--- EXCERPTED RECORDS ---
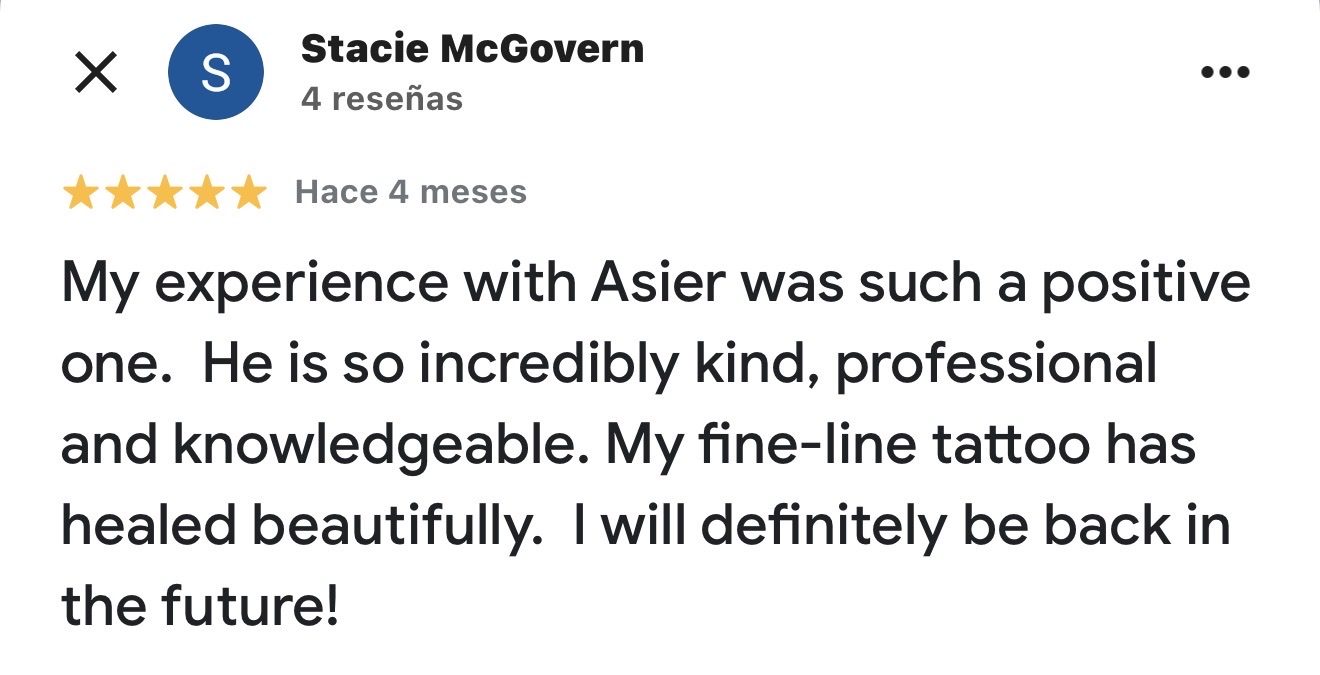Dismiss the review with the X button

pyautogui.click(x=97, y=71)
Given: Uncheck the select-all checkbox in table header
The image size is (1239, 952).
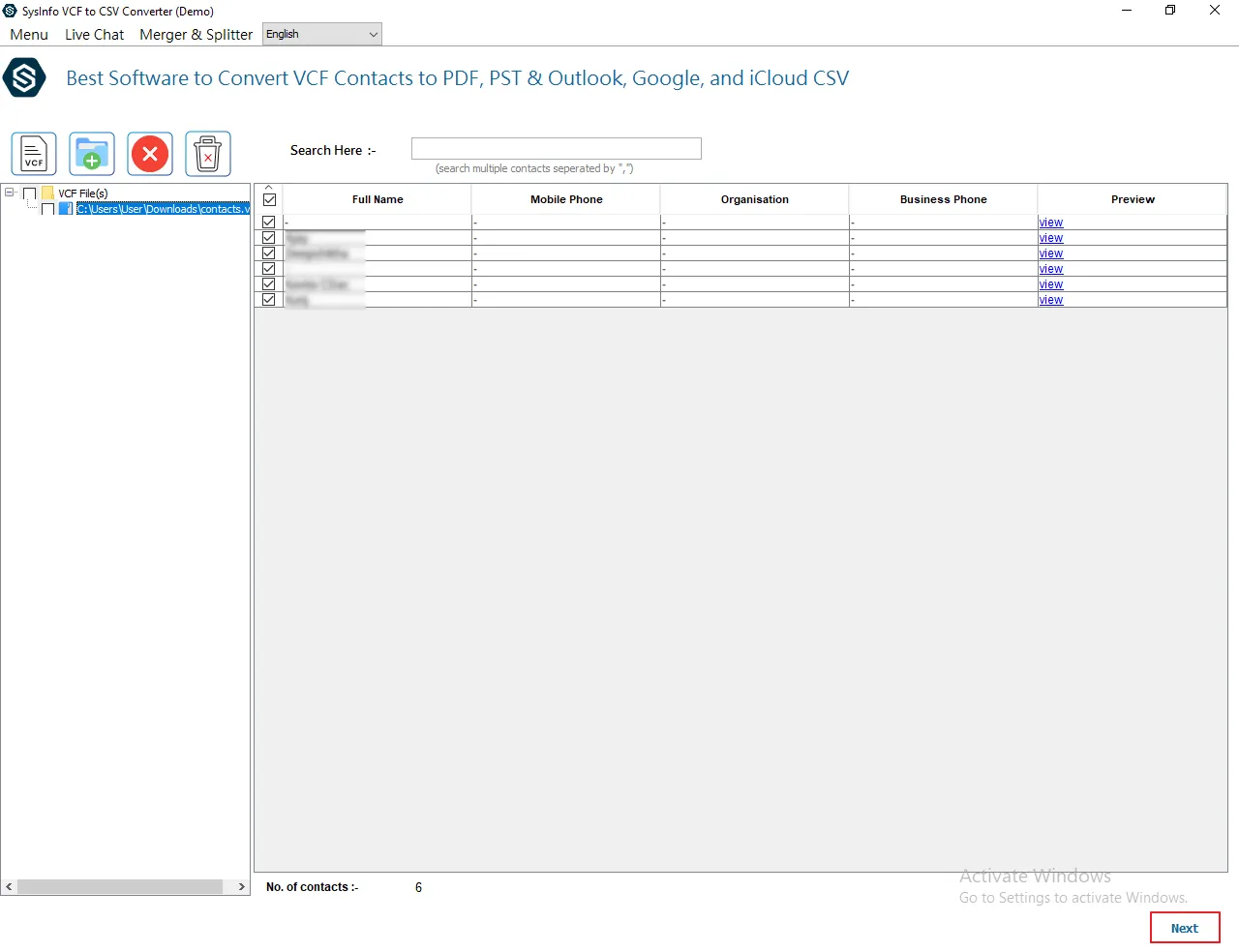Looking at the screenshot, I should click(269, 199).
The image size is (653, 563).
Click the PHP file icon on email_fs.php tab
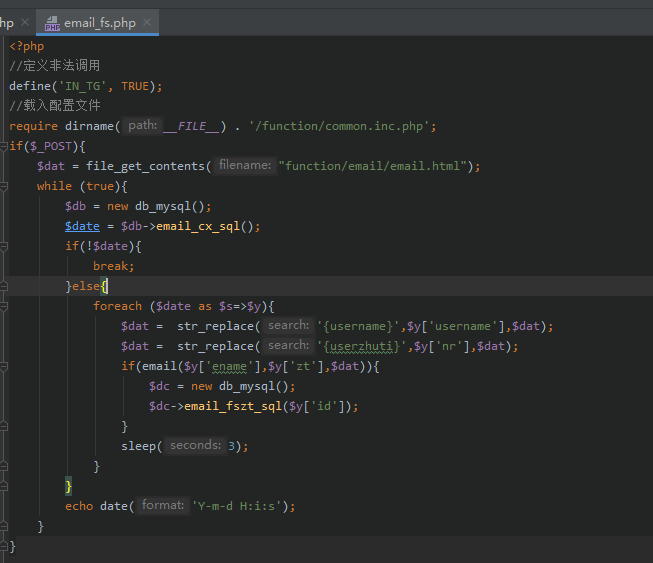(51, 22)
---
--- EXCERPTED RECORDS ---
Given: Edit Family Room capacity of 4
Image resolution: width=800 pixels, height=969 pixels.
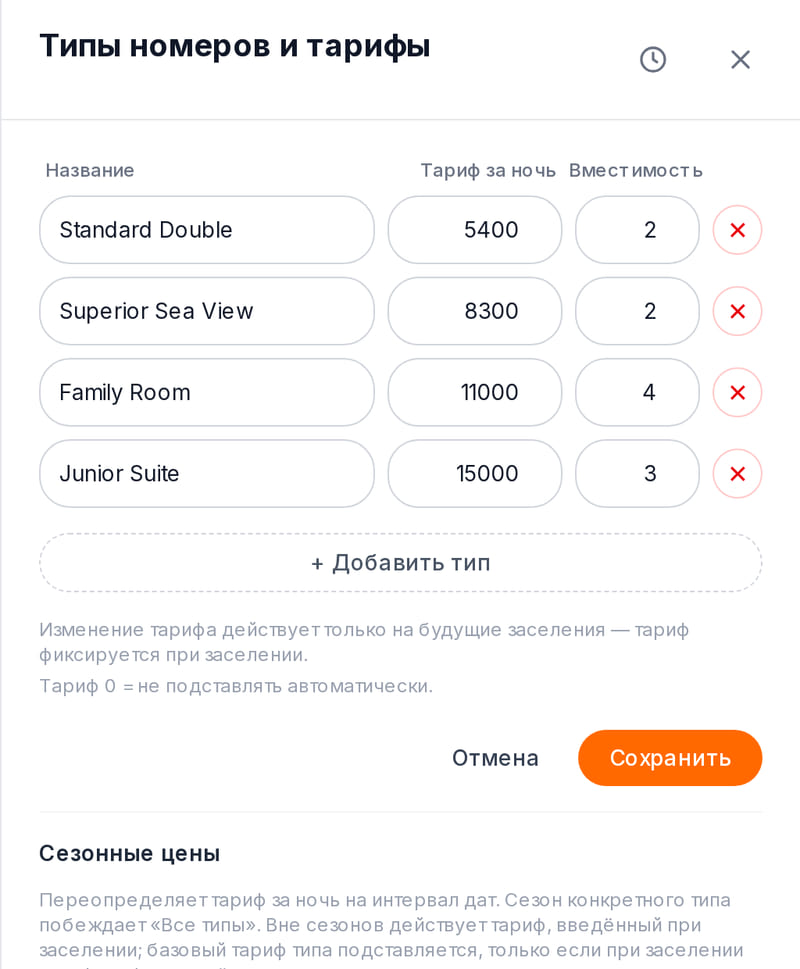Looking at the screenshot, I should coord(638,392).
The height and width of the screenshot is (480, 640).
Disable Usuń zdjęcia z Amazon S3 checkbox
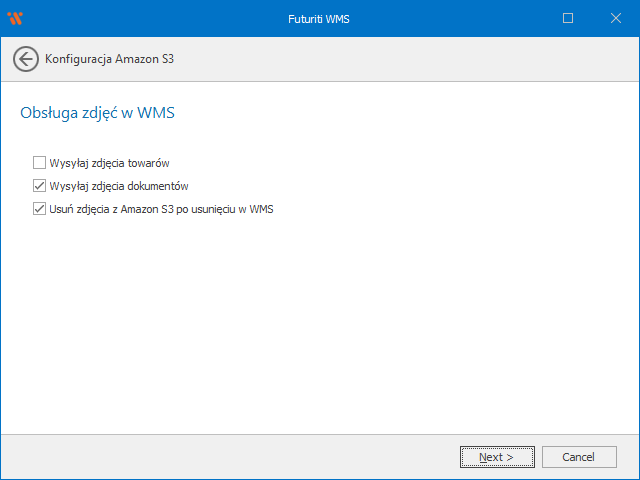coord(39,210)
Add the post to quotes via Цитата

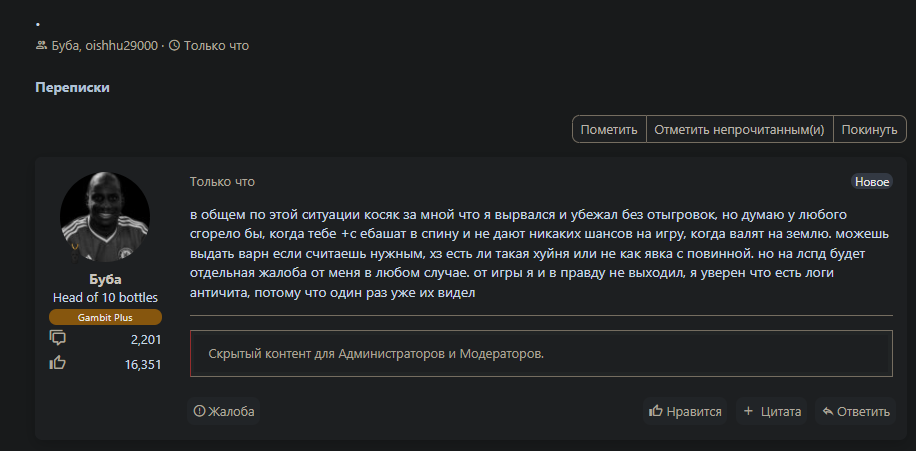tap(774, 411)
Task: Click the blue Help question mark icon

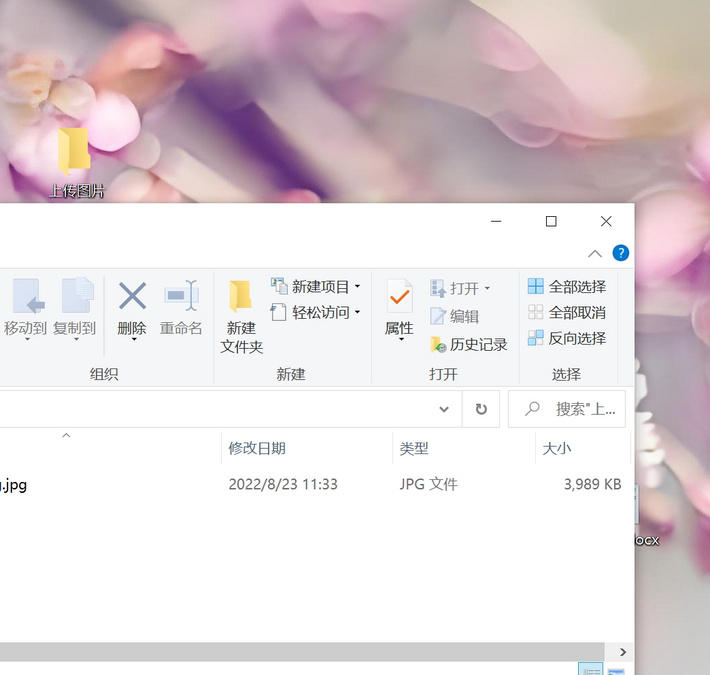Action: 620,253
---
--- EXCERPTED RECORDS ---
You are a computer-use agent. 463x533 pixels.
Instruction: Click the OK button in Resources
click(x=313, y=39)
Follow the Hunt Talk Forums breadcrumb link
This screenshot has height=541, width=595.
---
Wherever the word "Given" appears in the data, return the whole line.

Given: Uncheck the select-all checkbox in table header
Given: Edit Family Room capacity of 4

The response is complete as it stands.